— EXERCISE —
Exact duplicates of all the records are needed.

● ● ● ● ●

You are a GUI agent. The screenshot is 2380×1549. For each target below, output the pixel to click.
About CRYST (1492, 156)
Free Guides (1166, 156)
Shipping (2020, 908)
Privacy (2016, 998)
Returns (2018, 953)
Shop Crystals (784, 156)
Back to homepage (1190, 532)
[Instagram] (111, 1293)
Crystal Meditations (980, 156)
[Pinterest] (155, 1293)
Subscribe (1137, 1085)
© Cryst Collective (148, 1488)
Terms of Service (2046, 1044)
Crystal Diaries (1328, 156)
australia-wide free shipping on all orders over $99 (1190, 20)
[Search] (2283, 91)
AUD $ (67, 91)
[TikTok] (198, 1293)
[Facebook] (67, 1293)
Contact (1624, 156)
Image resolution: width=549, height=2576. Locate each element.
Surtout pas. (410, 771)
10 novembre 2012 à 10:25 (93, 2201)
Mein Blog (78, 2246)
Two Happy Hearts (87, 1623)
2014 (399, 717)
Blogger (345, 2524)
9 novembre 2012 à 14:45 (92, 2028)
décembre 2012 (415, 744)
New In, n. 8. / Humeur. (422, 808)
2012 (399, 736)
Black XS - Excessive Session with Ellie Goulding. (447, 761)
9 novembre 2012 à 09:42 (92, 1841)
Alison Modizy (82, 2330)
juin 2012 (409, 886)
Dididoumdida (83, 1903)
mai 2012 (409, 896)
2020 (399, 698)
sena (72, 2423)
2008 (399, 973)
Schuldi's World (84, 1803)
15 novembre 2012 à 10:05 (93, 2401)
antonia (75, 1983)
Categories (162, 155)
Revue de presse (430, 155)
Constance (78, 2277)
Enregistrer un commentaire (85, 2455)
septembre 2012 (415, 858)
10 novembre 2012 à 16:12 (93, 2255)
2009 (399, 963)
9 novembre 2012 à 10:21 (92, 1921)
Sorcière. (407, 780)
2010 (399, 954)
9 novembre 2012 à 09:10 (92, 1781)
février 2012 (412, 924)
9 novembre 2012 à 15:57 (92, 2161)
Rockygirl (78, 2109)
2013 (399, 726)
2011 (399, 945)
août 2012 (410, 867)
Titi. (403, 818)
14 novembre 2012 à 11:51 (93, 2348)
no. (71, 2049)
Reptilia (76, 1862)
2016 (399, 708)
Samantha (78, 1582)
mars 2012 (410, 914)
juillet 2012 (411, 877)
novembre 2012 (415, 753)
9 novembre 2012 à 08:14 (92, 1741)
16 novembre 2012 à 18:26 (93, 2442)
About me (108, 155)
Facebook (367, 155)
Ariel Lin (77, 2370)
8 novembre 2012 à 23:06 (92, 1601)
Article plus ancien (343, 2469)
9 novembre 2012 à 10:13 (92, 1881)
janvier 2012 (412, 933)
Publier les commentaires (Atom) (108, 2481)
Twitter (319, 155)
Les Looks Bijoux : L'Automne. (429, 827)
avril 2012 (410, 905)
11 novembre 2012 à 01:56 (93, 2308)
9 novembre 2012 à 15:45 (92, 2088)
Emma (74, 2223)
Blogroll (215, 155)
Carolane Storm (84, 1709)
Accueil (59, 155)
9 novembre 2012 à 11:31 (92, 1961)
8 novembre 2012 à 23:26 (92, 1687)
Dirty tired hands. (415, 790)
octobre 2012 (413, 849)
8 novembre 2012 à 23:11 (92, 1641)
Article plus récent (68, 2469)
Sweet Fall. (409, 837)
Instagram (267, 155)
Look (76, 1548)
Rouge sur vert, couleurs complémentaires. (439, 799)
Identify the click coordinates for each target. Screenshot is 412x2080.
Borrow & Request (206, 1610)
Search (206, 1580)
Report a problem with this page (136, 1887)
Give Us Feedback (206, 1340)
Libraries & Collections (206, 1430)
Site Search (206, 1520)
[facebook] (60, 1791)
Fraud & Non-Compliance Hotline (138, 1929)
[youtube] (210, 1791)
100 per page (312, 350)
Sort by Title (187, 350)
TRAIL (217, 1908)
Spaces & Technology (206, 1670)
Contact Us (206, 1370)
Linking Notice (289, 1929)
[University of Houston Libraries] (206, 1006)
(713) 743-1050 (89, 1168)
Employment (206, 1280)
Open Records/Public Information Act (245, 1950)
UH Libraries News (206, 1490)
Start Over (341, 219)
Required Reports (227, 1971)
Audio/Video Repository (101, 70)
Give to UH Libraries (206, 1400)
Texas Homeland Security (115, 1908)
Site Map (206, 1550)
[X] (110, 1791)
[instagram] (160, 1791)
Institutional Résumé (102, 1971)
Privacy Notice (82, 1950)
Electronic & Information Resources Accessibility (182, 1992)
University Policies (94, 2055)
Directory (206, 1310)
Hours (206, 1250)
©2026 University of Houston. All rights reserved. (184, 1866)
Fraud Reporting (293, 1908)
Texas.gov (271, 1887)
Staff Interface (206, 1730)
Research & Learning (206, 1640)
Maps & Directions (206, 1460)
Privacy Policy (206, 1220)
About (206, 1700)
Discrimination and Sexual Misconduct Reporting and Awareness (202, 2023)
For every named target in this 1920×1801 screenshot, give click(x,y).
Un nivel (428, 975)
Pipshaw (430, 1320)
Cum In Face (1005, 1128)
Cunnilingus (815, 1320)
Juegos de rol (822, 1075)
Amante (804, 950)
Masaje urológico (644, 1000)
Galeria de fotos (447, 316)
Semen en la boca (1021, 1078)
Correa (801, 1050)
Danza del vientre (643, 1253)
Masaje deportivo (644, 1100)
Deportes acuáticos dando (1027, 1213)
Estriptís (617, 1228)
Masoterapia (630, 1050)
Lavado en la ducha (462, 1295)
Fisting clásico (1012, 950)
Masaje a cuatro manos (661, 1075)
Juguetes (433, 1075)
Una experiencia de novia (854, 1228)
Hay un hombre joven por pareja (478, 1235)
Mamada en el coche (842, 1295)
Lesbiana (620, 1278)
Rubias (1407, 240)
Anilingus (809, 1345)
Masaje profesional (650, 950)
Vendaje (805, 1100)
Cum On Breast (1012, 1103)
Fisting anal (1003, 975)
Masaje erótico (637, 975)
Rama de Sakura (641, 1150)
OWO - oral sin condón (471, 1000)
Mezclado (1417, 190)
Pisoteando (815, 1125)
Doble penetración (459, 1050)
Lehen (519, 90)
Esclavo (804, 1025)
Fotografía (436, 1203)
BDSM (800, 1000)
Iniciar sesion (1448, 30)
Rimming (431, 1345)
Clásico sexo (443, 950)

● ● ● ● ●

— SOLUTION TO THIS PROBLEM —
You are a GUI agent. The screenshot is 2380×1549. For each target below, output the pixel to click.
About CRYST (1492, 156)
Free Guides (1166, 156)
Shipping (2020, 908)
Privacy (2016, 998)
Returns (2018, 953)
Shop Crystals (784, 156)
Back to homepage (1190, 532)
[Instagram] (111, 1293)
Crystal Meditations (980, 156)
[Pinterest] (155, 1293)
Subscribe (1137, 1085)
© Cryst Collective (148, 1488)
Terms of Service (2046, 1044)
Crystal Diaries (1328, 156)
australia-wide free shipping on all orders over $99 (1190, 20)
[Search] (2283, 91)
AUD $ (67, 91)
[TikTok] (198, 1293)
[Facebook] (67, 1293)
Contact (1624, 156)
Image resolution: width=549, height=2576. Locate each element.
Surtout pas. (410, 771)
10 novembre 2012 à 10:25 (93, 2201)
Mein Blog (78, 2246)
Two Happy Hearts (87, 1623)
2014 (399, 717)
Blogger (345, 2524)
9 novembre 2012 à 14:45 (92, 2028)
décembre 2012 (415, 744)
New In, n. 8. / Humeur. (422, 808)
2012 (399, 736)
Black XS - Excessive Session with Ellie Goulding. (447, 761)
9 novembre 2012 à 09:42 (92, 1841)
Alison Modizy (82, 2330)
juin 2012 (409, 886)
Dididoumdida (83, 1903)
mai 2012 (409, 896)
2020 (399, 698)
sena (72, 2423)
2008 (399, 973)
Schuldi's World (84, 1803)
15 novembre 2012 à 10:05 (93, 2401)
antonia (75, 1983)
Categories (162, 155)
Revue de presse (430, 155)
Constance (78, 2277)
Enregistrer un commentaire (85, 2455)
septembre 2012 (415, 858)
10 novembre 2012 à 16:12 (93, 2255)
2009 (399, 963)
9 novembre 2012 à 10:21 (92, 1921)
Sorcière. (407, 780)
2010 (399, 954)
9 novembre 2012 à 09:10 (92, 1781)
février 2012 (412, 924)
9 novembre 2012 à 15:57 (92, 2161)
Rockygirl (78, 2109)
2013 (399, 726)
2011 (399, 945)
août 2012 (410, 867)
Titi. (403, 818)
14 novembre 2012 à 11:51 (93, 2348)
no. (71, 2049)
Reptilia (76, 1862)
2016 (399, 708)
Samantha (78, 1582)
mars 2012 (410, 914)
juillet 2012 (411, 877)
novembre 2012 (415, 753)
9 novembre 2012 à 08:14 (92, 1741)
16 novembre 2012 à 18:26 (93, 2442)
About me (108, 155)
Facebook (367, 155)
Ariel Lin (77, 2370)
8 novembre 2012 à 23:06 (92, 1601)
Article plus ancien (343, 2469)
9 novembre 2012 à 10:13 (92, 1881)
janvier 2012 (412, 933)
Publier les commentaires (Atom) (108, 2481)
Twitter (319, 155)
Les Looks Bijoux : L'Automne. (429, 827)
avril 2012 (410, 905)
11 novembre 2012 à 01:56 (93, 2308)
9 novembre 2012 à 15:45 (92, 2088)
Emma (74, 2223)
Blogroll (215, 155)
Carolane Storm (84, 1709)
Accueil (59, 155)
9 novembre 2012 à 11:31 (92, 1961)
8 novembre 2012 à 23:26 (92, 1687)
Dirty tired hands. (415, 790)
octobre 2012 (413, 849)
8 novembre 2012 à 23:11 (92, 1641)
Article plus récent (68, 2469)
Sweet Fall. (409, 837)
Instagram (267, 155)
Look (76, 1548)
Rouge sur vert, couleurs complémentaires. (439, 799)
Identify the click coordinates for each target. Screenshot is 412x2080.
Borrow & Request (206, 1610)
Search (206, 1580)
Report a problem with this page (136, 1887)
Give Us Feedback (206, 1340)
Libraries & Collections (206, 1430)
Site Search (206, 1520)
[facebook] (60, 1791)
Fraud & Non-Compliance Hotline (138, 1929)
[youtube] (210, 1791)
100 per page (312, 350)
Sort by Title (187, 350)
TRAIL (217, 1908)
Spaces & Technology (206, 1670)
Contact Us (206, 1370)
Linking Notice (289, 1929)
[University of Houston Libraries] (206, 1006)
(713) 743-1050 (89, 1168)
Employment (206, 1280)
Open Records/Public Information Act (245, 1950)
UH Libraries News (206, 1490)
Start Over (341, 219)
Required Reports (227, 1971)
Audio/Video Repository (101, 70)
Give to UH Libraries (206, 1400)
Texas Homeland Security (115, 1908)
Site Map (206, 1550)
[X] (110, 1791)
[instagram] (160, 1791)
Institutional Résumé (102, 1971)
Privacy Notice (82, 1950)
Electronic & Information Resources Accessibility (182, 1992)
University Policies (94, 2055)
Directory (206, 1310)
Hours (206, 1250)
©2026 University of Houston. All rights reserved. (184, 1866)
Fraud Reporting (293, 1908)
Texas.gov (271, 1887)
Staff Interface (206, 1730)
Research & Learning (206, 1640)
Maps & Directions (206, 1460)
Privacy Policy (206, 1220)
About (206, 1700)
Discrimination and Sexual Misconduct Reporting and Awareness (202, 2023)
For every named target in this 1920×1801 screenshot, give click(x,y).
Un nivel (428, 975)
Pipshaw (430, 1320)
Cum In Face (1005, 1128)
Cunnilingus (815, 1320)
Juegos de rol (822, 1075)
Amante (804, 950)
Masaje urológico (644, 1000)
Galeria de fotos (447, 316)
Semen en la boca (1021, 1078)
Correa (801, 1050)
Danza del vientre (643, 1253)
Masaje deportivo (644, 1100)
Deportes acuáticos dando (1027, 1213)
Estriptís (617, 1228)
Masoterapia (630, 1050)
Lavado en la ducha (462, 1295)
Fisting clásico (1012, 950)
Masaje a cuatro manos (661, 1075)
Juguetes (433, 1075)
Una experiencia de novia (854, 1228)
Hay un hombre joven por pareja (478, 1235)
Mamada en el coche (842, 1295)
Lesbiana (620, 1278)
Rubias (1407, 240)
Anilingus (809, 1345)
Masaje profesional (650, 950)
Vendaje (805, 1100)
Cum On Breast (1012, 1103)
Fisting anal (1003, 975)
Masaje erótico (637, 975)
Rama de Sakura (641, 1150)
OWO - oral sin condón (471, 1000)
Mezclado (1417, 190)
Pisoteando (815, 1125)
Doble penetración (459, 1050)
Lehen (519, 90)
Esclavo (804, 1025)
Fotografía (436, 1203)
BDSM (800, 1000)
Iniciar sesion (1448, 30)
Rimming (431, 1345)
Clásico sexo (443, 950)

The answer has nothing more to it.